Quick Quiz: Myelodysplastic Syndromes

Page 1 of 7: Myelodysplastic syndromes


Myelodysplastic syndromes (MDS) are a group of diverse disorders in which the bone marrow does not produce enough healthy blood cells. Although it is primarily a disease of the elderly, MDS can affect younger patients as well.1,2 The number of individuals diagnosed with MDS in the United States each year is not known for sure, but estimates range from approximately 10,000 to 30,000-55,000.2,3 The incidence rate of MDS appears to be on the rise, which may be due to improvements in recognition and criteria for the diagnosis of the disease, as well as an increase in the aging population.2,3 How much do you know about MDS?

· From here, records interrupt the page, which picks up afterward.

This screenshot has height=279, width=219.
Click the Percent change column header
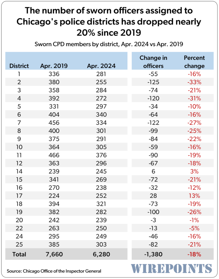(194, 62)
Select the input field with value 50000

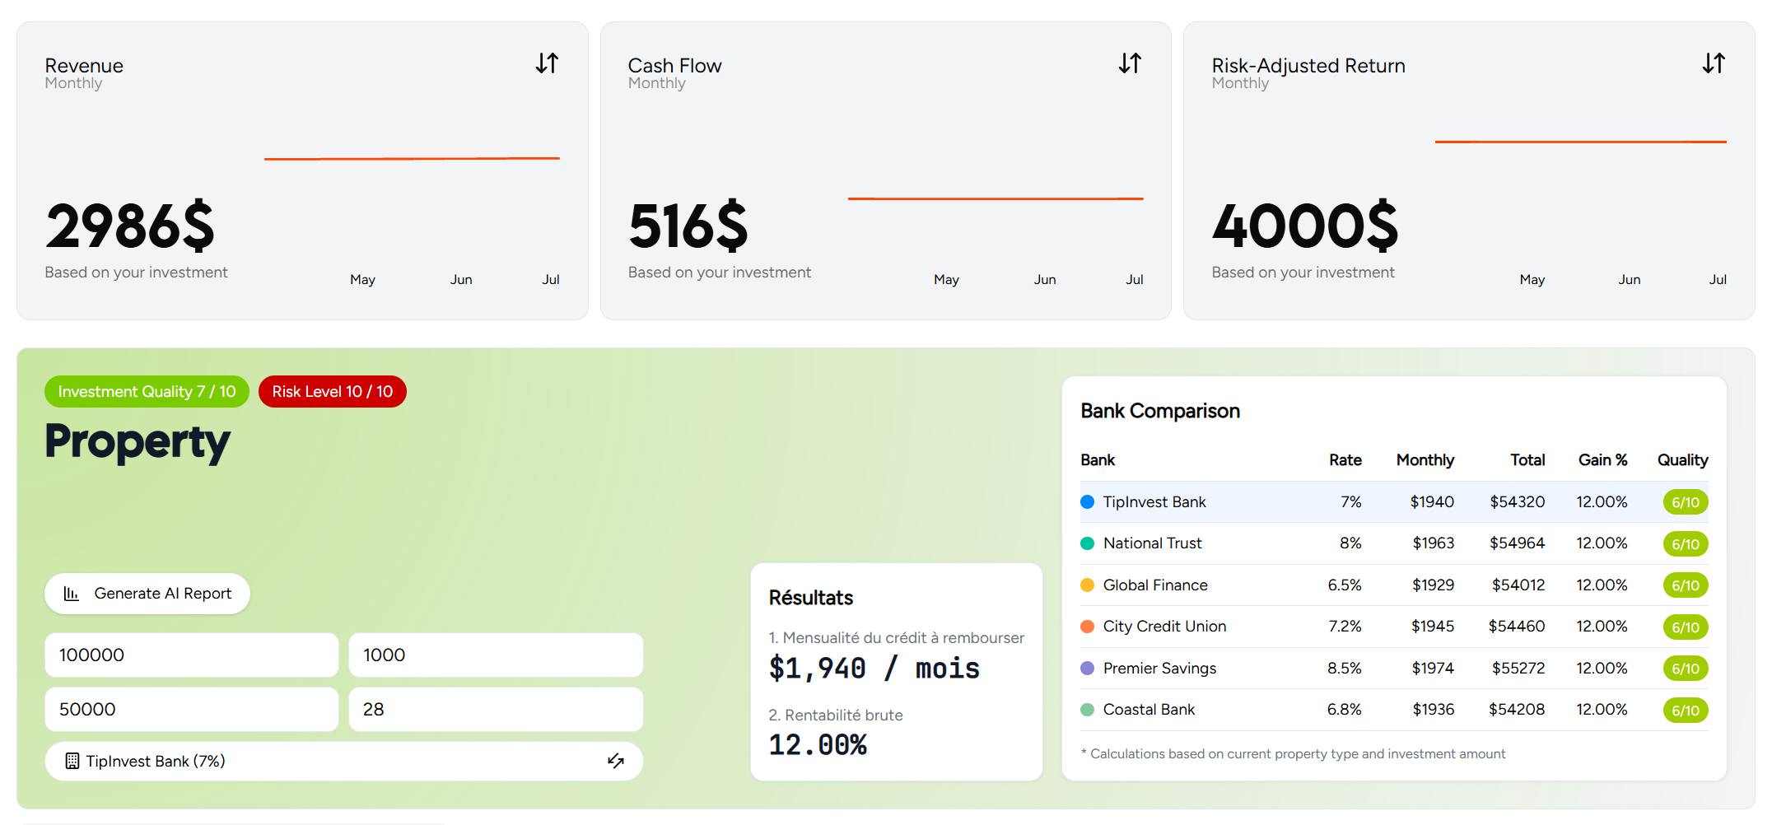(191, 710)
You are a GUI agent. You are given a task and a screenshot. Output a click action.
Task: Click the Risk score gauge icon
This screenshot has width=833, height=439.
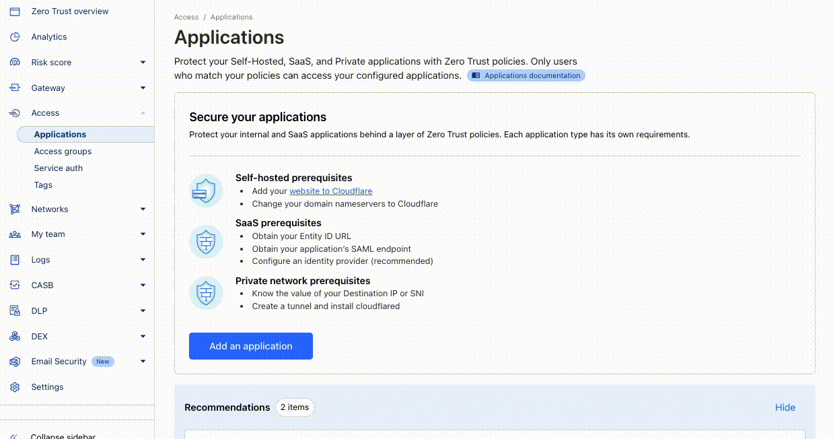coord(15,63)
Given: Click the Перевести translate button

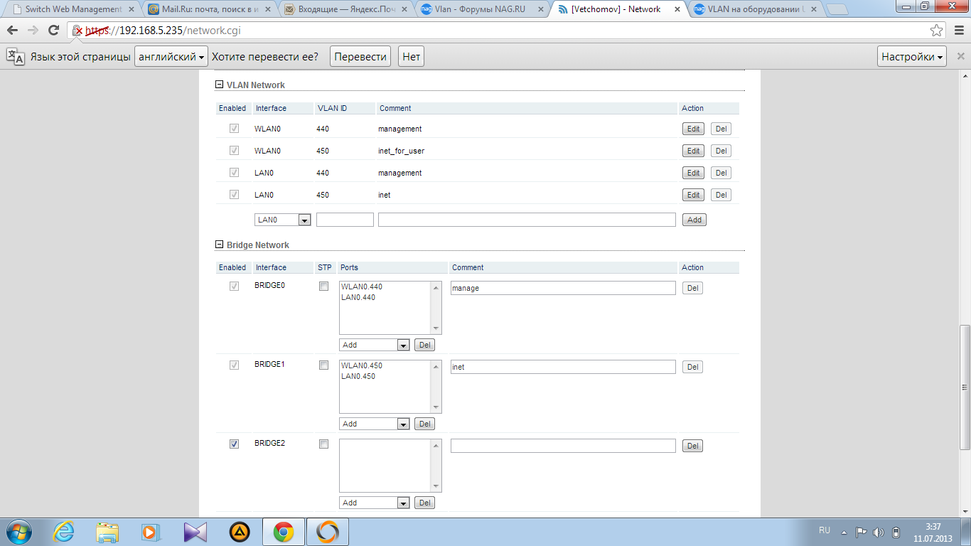Looking at the screenshot, I should (x=360, y=57).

MDS are a heterogeneous group of blood and bone marrow disorders characterized by clonal and ineffective hematopoiesis, morphological dysplasia, peripheral blood cytopenias, and progressive bone marrow failure.4 The disease can be classified as primary (de novo) or secondary to aggressive treatment of other cancers.1,2 Death from MDS is often caused by bleeding and/or infection from low blood cell counts or after disease progresses to acute myeloid leukemia, which occurs in approximately 1 in 3 patients.3 The median 5-year survival rates for MDS can vary signficantly—from 11.8 years for patients with very-low risk disease to 9 months for those with very high-risk disease.3 Public awareness of MDS needs to remain a priority to increase survival rates and improve patient quality of life.